In the same year, German consumers spent an average of 12.21Euros on drycleaning.

However, Germany’s drycleaning businesses were also the largest in Europe with turnover worth 286,000Euros per unit per year.

The trend towards concentration within the industry will continue, while new legal regulations will continue to be a burden, according to Friedrich Eberhard, vice-president of the German Textile Dry Cleaning Association Deutscher Textilreinigungsverband (DTV).

He says that legal regulations, international agreements and changes in consumer behaviour have affected the industry and that, given the overall economy, drycleaners cannot raise their prices to cover their increased costs.

John Balman at Alliance says that while there has been a further decline in drycleaning, this has spurred growth of wetcleaning as a partial substitute.

Büfa’s Schwerdtfeger also reports “a strong increase in sales of wetcleaning products.”

He adds that as Germany has been a leader in environmental matters its regulations are the most stringent in Europe and ensure that where perc and hydrocarbon are used, they are safe.

So there is less demand for alternatives such as GreenEarth, Drysolv or liquid carbon dioxide.

Because three of the leading manufacturers of drycleaning chemicals are based in Germany, and machine technology is state of the art, with the further option of a sophisticated wetcleaning process, he believes that any cleaning problem can be solved.

How will drycleaning fare in the future? Tagge believes that even when the economy improves and consumers start buying more clothes, they won’t necessarily spend more on drycleaning.

He feels it is possible to raise the image of textile cleaning through target-group-specific advertising campaigns and high-quality service standards.

DTV’s Eberhard is also addressing the problem of improving the image of drycleaning and the future of the industry. He believes that social change means disposable income in the middle class is dropping, while low-wage earners cannot afford drycleaning.

Eberhard says that drycleaners “unconsciously drive away affluent customers” and singles out the failure of cleaning methods to deliver consistent quality at a standard expected with high-grade garments.

In addition to his role at the DTV, Eberhard is also chairman of EFIT, the European association that researches innovation in textile care. EFIT has recently launched the FashionCare Service Initiative, which hopes to attract more middle income customers by guaranteeing quality. EFIT’s approach is to develop an internationally useable control system that will be supported by garment manufacturers, machine suppliers and textile care specialists.

The system will allow drycleaners to “manage” their own quality using existing systems and also have their standards monitored by external experts.

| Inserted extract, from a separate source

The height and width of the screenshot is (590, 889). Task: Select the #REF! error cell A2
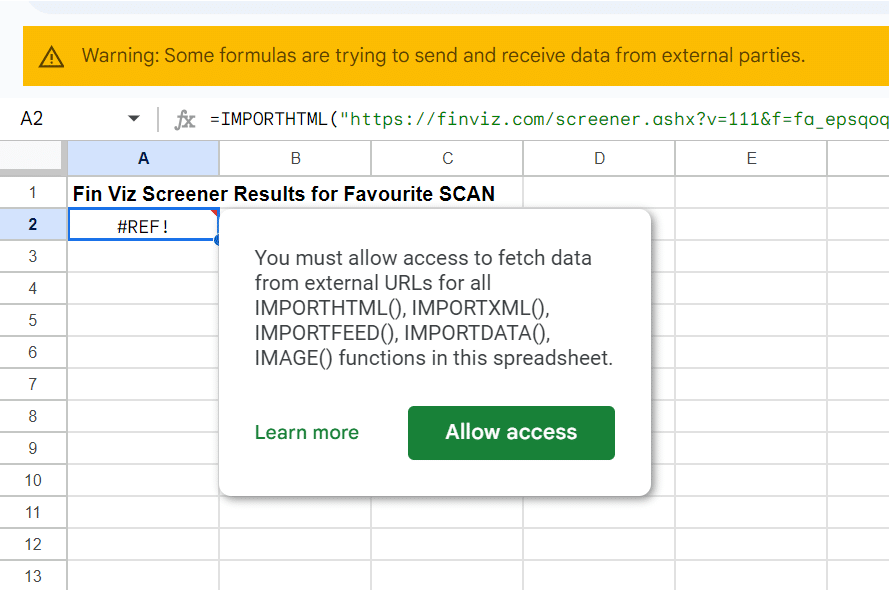(x=142, y=225)
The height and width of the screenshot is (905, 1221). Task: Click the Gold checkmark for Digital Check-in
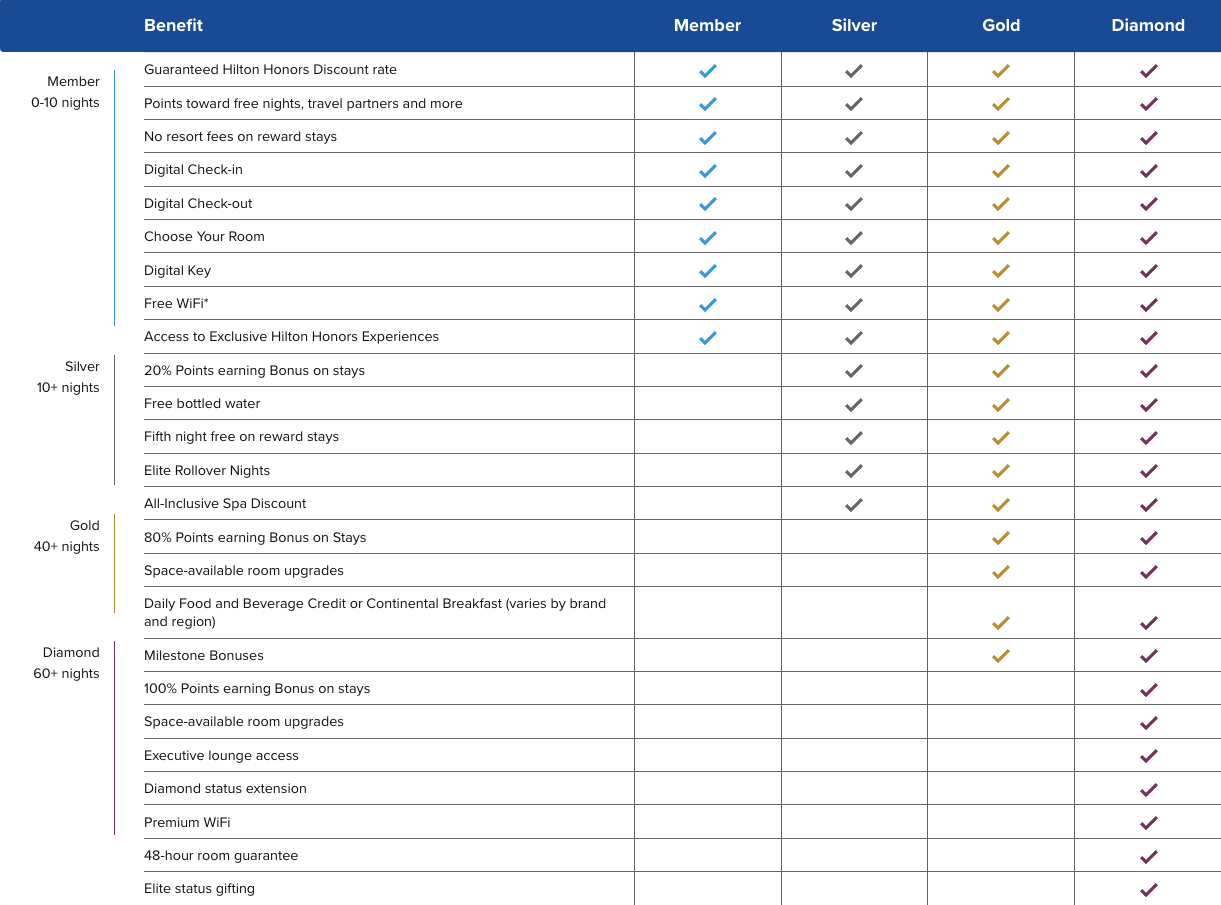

In principle, the system works so that customers pass their garments to an EFIT-approved drycleaner, who provides high-quality results in accordance with the quality guidelines. The scheme will also provide advice or help in the case of damage. The garment manufacturers in this initiative will advise the textile care industry on the preparation of the quality guidelines and provides information about new products.

Industry associations will also have a part to play by advising consumers about the scheme and by recommending them to find EFIT-approved cleaners.